En deux chansons qui ouvrent leur concert, Michèle Bernard a donné la couleur, Les vieux, les enfants et Maria Suzanna accompagnée par la guitare folk de Frédéric. Qu’il est émouvant le chant manouche qui prolonge cette chanson essentielle, véritable hymne à la tolérance. La chanson de Frédéric, Tatiana, vient tout naturellement lui faire écho. Ce sera ainsi tout au long du concert. Les deux voix, les instruments, guitares et accordéon, les thèmes vont se répondre, s’unir pour dire notre part d’hommes et de femmes liés par un même destin. Tant qu’il y aura des hommes chante Frédéric, quand Michèle refuse, elle aussi, le fatalisme et répond « Demain on s’ra vieux /Demain on s’ra morts /Serre-moi plus fort ». Quand Frédéric dénonce la cruauté et l’injustice du sort des villes ouvrières, Michèle oppose « la fabrique à Célestin » à « l’usine à chagrin » et propose plus tard sa métaphore puissante de la condition humaine exploitée, asservie au travail, dans quatre – vingts beaux chevaux : « Les hommes vont toujours /Où la vie les pousse /Contre tous les courants /Plus loin, plus avant /Sur leurs traces parfois /Plus rien ne repousse /L’avenir les secoue /Ils baissent le cou ». Pour dire l’amour, leurs chansons se répondent aussi…Au magnifique Je t’aime de Michèle – exceptionnel aveu, plein de fantaisie et de profondeur qui n’exclut même pas la pensée de la mort – répondent les mots de Frédéric se retournant sur son passé de jeune amoureux « Il faut pas regretter quoi qu’il arrive, la vie qu’on aurait pu vivre… »

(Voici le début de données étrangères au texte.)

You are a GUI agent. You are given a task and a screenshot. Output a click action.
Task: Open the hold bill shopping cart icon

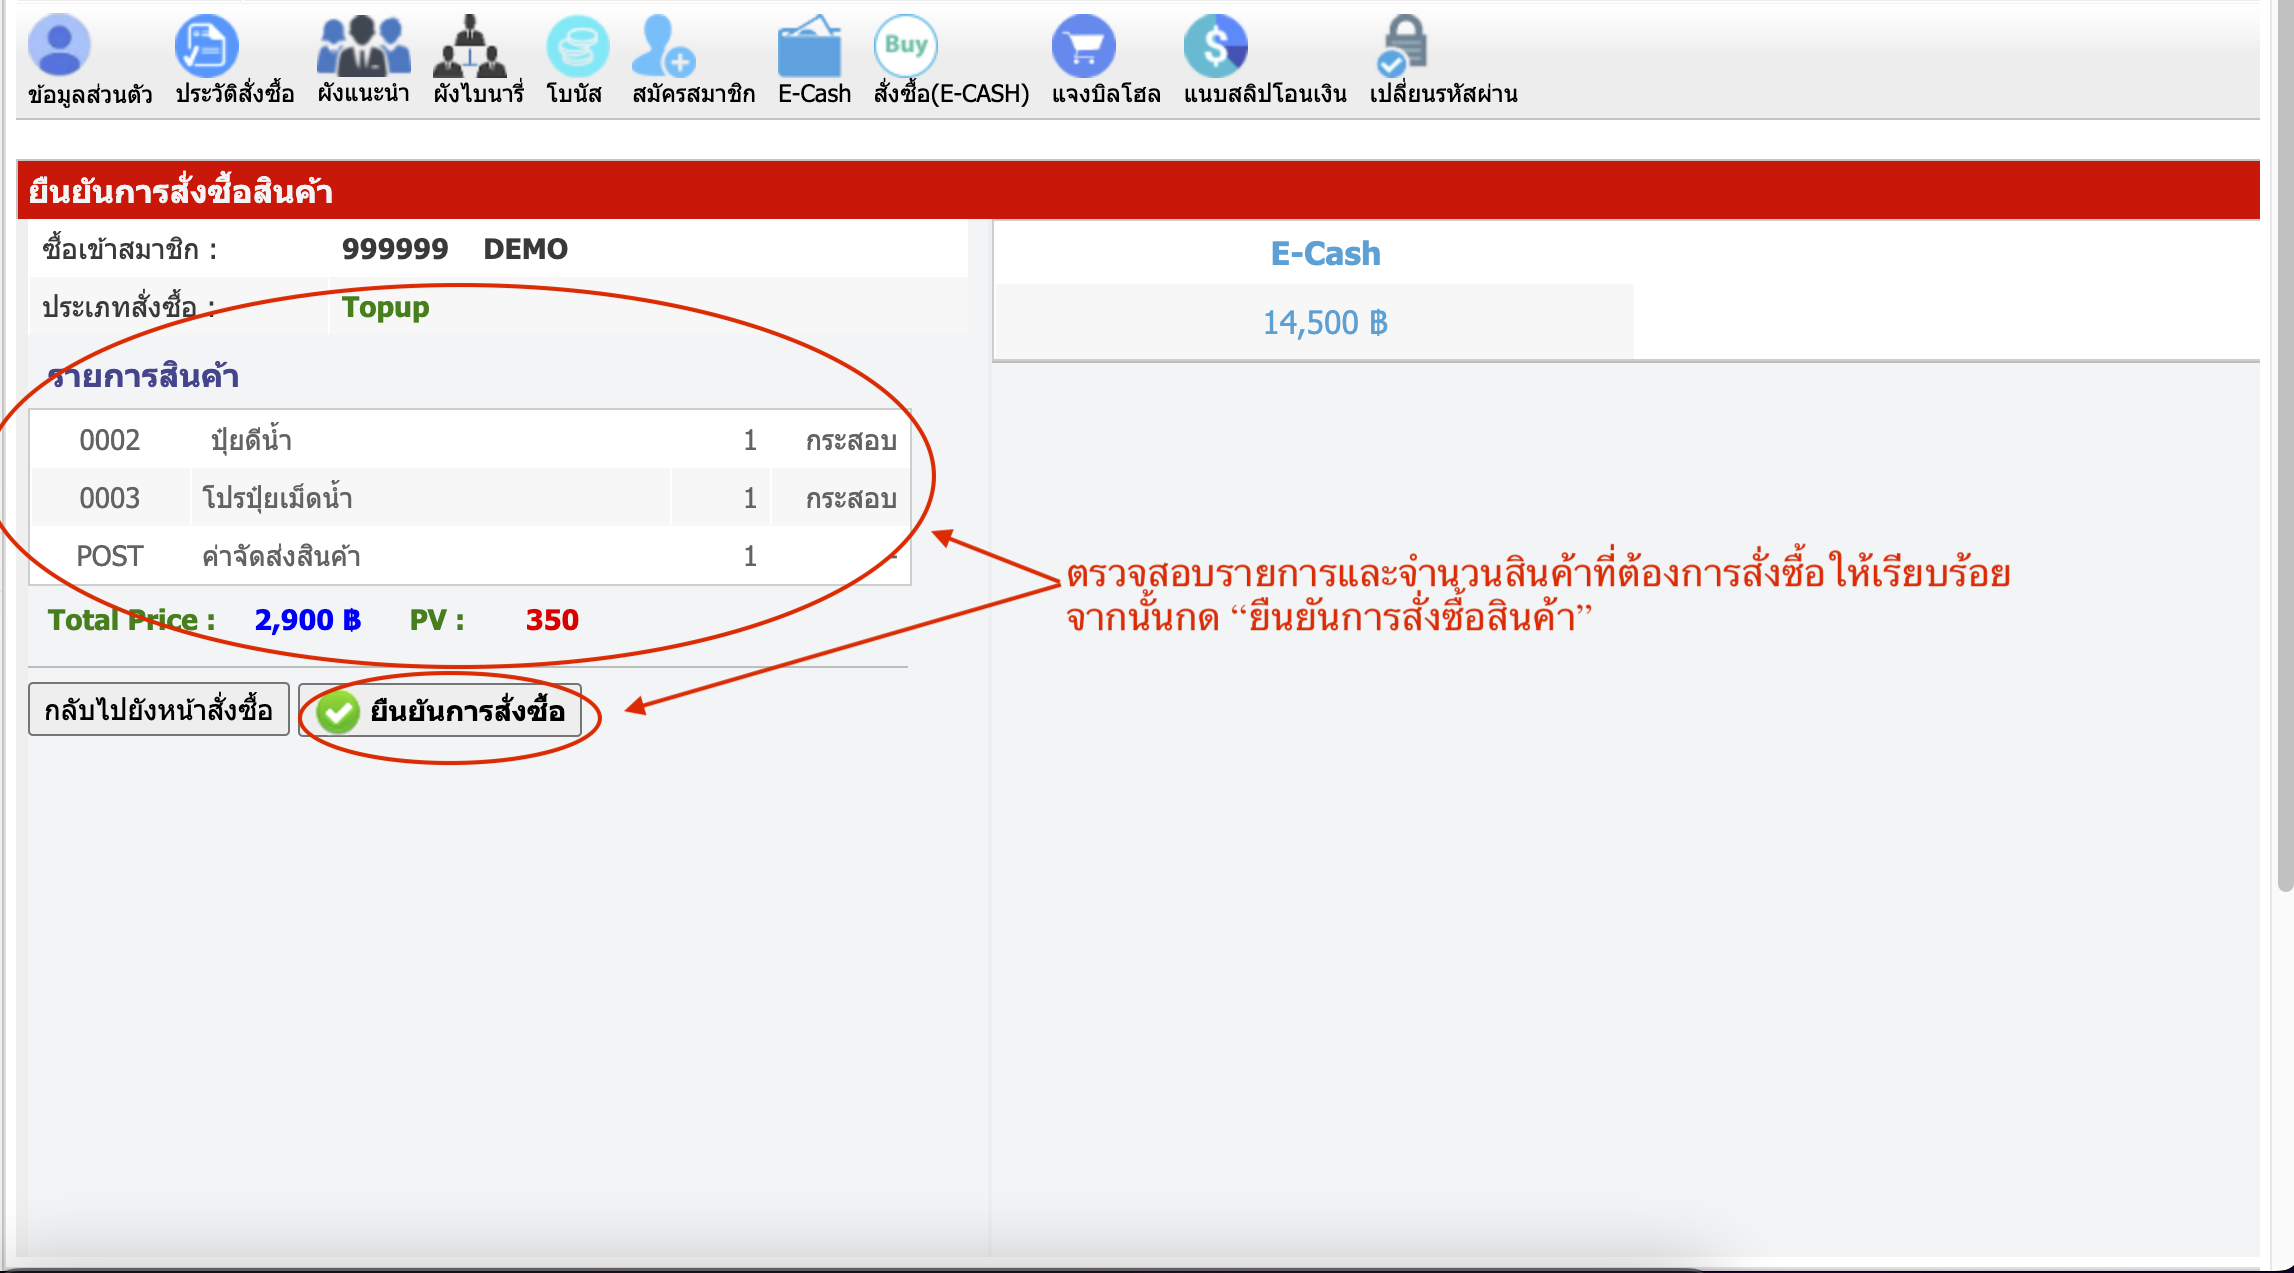[1083, 46]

A plusieurs reprises Frédéric et Michèle chanteront en duo et la salle entière offrira volontiers ses chœurs. Moments rares de communion et d’harmonie. Quand les deux artistes en auront fini avec la scène, ovationnés comme il se doit, après une reprise a capella de leur maître à tous deux, Georges Brassens – une version unique de Saturne – on avoue, on aura bien du mal à s’arracher à ce lieu, à cet instant… A reprendre la petite route départementale pour revenir, en une heure de route, dans la fureur et le bruit.
Alors, il restera à fredonner dans les moments de faiblesse ou de doute L’autoradio de mon père ou Super 8 ou bien encore Madame Anne… A garder bien au chaud ces chansons qui vous aident à « mettre du bleu sur l’horizon ».